• Consignes:
A - D'après l'extrait sur Max Steiner, pour quelles raisons le compositeur a-t-il quitté la RKO ? Répondez en une à trois phrases.
B - Poursuivez l'extrait sur Max Steiner et la musique d'« Autant en emporte le vent » à partir de sa dernière phrase.

• Extrait du document:

________________________

MAX STEINER : 'AUTANT EN EMPORTE LE VENT' ET SA MUSIQUE

Travaillant pour le cinéma hollywoodien dès le début des années 30, Max Steiner avait un certain don pour émouvoir le public avec ses belles mélodies. En 1939, le célèbre producteur David O. Selznick allait faire appel à ses services pour illustrer l’adaptation du roman de Margaret Mitchell, Gone with the wind (Autant en emporte le vent).


L’HISTOIRE DE LA BO ‘GONE WITH THE WIND’

© doctormacro.com (source wikipedia) - L'affiche originale du film 'Gone with the wind'.

À l’aube de l’histoire des films hollywoodiens, il n’y avait pas que les acteurs et actrices à signer des contrats d’exclusivité, les compositeurs devaient également avoir l’accord pour travailler avec d’autres studios. Ils devaient être « prêtés ». Le compositeur Max Steiner n’échappera pas à cette "règle tacite". Le manque de liberté et d’autonomie, tout comme le refus de lui accorder une augmentation de salaire, allait précipiter son départ de la RKO pour laquelle il travaillait depuis 7 ans. Cette séparation avait été encouragée par son désir de travailler avec David O. Selznick et son offre alléchante : la réalisation de la musique d'un film qui allait devenir « the greatest screen epic of all times » (la plus grande épopée sur écran de tous les temps).

Adapté d'un roman-fleuve écrit par Margaret Mitchell, 'Gone with the wind' (Autant en emporte le vent) décrit à travers ses quatre principaux personnages, Scarlett O’Hara (Vivien Leigh), Mélanie Hamilton (Olivia de Havilland), Ashley Wilkes (Leslie Howard) et Rhett Butler (Clark Gable), une histoire d’amour tragique semée de rivalités et de rebondissements avec en toile de fond la guerre de Sécession et la fin de la « société sudiste. » (1)

________________________

• Données:
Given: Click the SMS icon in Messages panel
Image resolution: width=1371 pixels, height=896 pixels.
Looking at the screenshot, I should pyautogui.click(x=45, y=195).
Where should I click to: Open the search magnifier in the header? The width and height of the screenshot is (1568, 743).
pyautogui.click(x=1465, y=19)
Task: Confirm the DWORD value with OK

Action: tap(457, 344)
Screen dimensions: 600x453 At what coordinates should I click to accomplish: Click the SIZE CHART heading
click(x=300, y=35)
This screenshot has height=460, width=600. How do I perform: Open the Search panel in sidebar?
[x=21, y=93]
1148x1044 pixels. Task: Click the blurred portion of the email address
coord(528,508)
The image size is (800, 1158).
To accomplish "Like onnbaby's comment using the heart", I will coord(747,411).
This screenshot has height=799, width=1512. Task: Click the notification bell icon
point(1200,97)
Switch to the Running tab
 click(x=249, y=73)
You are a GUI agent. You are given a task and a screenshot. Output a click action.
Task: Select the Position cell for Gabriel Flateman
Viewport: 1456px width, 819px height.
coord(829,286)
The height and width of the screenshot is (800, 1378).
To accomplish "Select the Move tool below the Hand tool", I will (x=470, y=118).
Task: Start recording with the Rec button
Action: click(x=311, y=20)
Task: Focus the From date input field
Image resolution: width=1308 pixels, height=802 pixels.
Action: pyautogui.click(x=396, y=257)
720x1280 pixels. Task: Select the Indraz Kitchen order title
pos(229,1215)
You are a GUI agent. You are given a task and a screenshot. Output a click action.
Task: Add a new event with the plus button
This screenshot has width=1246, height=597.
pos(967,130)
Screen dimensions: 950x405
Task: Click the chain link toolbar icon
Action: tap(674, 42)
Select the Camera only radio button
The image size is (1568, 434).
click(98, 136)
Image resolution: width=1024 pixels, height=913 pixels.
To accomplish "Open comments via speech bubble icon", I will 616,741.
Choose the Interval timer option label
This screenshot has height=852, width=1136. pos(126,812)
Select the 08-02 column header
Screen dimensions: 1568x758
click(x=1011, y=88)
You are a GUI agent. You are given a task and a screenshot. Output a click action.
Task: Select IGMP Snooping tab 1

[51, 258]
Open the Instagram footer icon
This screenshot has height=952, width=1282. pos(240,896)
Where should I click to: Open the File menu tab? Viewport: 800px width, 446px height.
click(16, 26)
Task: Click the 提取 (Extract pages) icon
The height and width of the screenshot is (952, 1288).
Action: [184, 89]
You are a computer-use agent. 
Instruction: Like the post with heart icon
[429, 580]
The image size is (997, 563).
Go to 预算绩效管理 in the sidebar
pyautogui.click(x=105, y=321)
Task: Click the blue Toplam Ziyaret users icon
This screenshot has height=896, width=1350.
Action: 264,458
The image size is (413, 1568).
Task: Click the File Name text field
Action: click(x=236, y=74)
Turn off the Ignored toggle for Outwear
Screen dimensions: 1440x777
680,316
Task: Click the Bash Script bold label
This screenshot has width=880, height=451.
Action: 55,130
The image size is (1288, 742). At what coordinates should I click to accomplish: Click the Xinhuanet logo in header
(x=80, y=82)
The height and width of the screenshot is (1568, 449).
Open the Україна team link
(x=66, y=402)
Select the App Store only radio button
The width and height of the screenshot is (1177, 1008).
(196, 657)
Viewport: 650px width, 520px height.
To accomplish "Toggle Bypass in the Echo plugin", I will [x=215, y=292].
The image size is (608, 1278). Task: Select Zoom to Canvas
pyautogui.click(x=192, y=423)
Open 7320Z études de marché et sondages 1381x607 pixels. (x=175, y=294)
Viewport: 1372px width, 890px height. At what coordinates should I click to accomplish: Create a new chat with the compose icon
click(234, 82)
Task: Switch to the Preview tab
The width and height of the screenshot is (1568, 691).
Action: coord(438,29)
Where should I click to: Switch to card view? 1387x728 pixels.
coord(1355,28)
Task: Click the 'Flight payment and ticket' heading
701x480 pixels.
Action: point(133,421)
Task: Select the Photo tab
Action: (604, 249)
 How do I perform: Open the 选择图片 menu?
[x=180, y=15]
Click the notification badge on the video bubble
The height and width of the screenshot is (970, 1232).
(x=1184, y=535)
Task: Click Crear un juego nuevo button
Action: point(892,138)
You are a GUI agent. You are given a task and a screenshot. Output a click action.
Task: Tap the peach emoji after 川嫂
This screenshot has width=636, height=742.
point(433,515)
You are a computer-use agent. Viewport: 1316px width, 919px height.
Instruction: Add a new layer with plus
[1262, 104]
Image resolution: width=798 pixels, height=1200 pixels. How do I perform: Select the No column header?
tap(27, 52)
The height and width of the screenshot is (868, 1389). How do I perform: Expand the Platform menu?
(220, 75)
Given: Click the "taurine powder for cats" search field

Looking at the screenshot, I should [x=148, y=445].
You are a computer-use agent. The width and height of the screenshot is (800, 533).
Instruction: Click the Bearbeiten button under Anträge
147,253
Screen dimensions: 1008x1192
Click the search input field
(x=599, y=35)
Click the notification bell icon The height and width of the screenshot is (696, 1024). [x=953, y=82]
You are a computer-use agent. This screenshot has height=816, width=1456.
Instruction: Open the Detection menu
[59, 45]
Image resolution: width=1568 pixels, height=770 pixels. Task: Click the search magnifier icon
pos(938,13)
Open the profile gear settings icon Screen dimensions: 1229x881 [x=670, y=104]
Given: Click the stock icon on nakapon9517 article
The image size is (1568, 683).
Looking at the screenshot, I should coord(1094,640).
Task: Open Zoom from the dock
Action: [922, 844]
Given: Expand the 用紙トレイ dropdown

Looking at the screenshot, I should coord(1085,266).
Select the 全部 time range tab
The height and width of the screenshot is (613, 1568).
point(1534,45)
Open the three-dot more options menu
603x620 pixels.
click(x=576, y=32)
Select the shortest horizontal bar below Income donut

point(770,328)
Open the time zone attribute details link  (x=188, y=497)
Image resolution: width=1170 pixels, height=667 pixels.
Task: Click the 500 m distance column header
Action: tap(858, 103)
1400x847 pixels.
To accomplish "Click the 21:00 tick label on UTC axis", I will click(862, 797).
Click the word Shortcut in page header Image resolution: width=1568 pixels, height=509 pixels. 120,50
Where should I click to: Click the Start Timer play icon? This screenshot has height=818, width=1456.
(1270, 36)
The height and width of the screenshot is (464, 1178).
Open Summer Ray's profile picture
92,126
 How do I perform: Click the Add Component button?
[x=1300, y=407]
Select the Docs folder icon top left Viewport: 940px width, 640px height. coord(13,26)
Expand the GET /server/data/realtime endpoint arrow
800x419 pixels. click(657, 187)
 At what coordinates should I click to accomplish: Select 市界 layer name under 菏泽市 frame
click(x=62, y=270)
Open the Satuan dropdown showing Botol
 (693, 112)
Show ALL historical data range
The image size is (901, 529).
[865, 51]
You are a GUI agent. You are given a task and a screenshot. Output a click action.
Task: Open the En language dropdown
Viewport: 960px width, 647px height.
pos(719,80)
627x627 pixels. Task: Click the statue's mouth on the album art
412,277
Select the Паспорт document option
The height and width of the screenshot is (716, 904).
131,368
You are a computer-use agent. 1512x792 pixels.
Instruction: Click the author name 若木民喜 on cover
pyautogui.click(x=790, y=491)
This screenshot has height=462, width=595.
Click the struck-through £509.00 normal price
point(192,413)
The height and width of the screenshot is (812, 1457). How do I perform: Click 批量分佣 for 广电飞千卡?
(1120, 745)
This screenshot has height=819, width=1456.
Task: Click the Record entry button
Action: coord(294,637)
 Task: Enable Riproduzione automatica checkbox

________________________

• Réponses par consigne:
A - Max Steiner a quitté la RKO à cause du manque de liberté et d'autonomie et du refus de lui accorder une augmentation de salaire. Son désir de travailler avec David O. Selznick a encouragé ce départ. L'offre alléchante de Selznick a joué aussi : composer la musique d'un film qui allait devenir « the greatest screen epic of all times ».

B -
Pour ce chef-d’œuvre, qui demeure encore aujourd’hui l’une des grandes références des films épiques hollywoodiens, Max Steiner se dépense sans compter. Contrairement à ses autres confrères, le compositeur souhaite écrire la musique une fois le film achevé pour préserver, selon lui, sa musique d'être trop décorative. À ses yeux, il était important qu'une musique de film soit remarquée ; un avis que le producteur indépendant et visionnaire O. Selznick partageait.

Pour la réalisation de la musique, de grosses sommes sont engagées et O. Selznick lui confie la lourde tâche d’écrire et d’orchestrer le film. Pour le producteur, cette marque de confiance ne souffre d’aucunes ambiguïtés : « Je ne vois pas de meilleur moyen de dépenser plusieurs milliers de dollars pour améliorer le film que d'avoir un score adéquat et mon opinion est : qu'il n'y a personne dans ce domaine qui arrive à la cheville de Max Steiner. » O. Selznick venait d'officialiser en une phrase toute l'admiration qu'il porte au compositeur, alors que le film n'est encore qu'au stade du projet.

À sa sortie, la sortie du film Gone with the wind sera suspecté d'avoir une vision révisionniste de l’histoire des États-Unis.


MAIN TITLE (le thème de Tara, ouverture)
orchestre dirigé par Max Steiner (Original Motion Picture Soundtrack)

Trois mois sont nécessaires à Max Steiner pour écrire la musique de ce film fleuve, alors qu'il travaille en parallèle sur la musique de deux autres longs métrages, Four Wives (Quatre jeunes femmes) et We are not alone (Nous ne sommes pas seuls). La tâche est difficile, d'autant que la pression exercée par O. Selznick n’est pas une simple vue de l'esprit. Le producteur est d'une grande exigence et gare à celui ou celle qui ne partage pas ses points de vue. L’histoire de Hollywood se souvient encore de ses colères et de ses comportements tyranniques. Il n'était pas rare qu'il mette à la porte les acteurs et les réalisateurs. Max Steiner en avait conscience, de même que ses collaborateurs. Il savait que jusqu'à l’ultime clap de fin, il pouvait intervenir pour modifier les détails les plus infimes.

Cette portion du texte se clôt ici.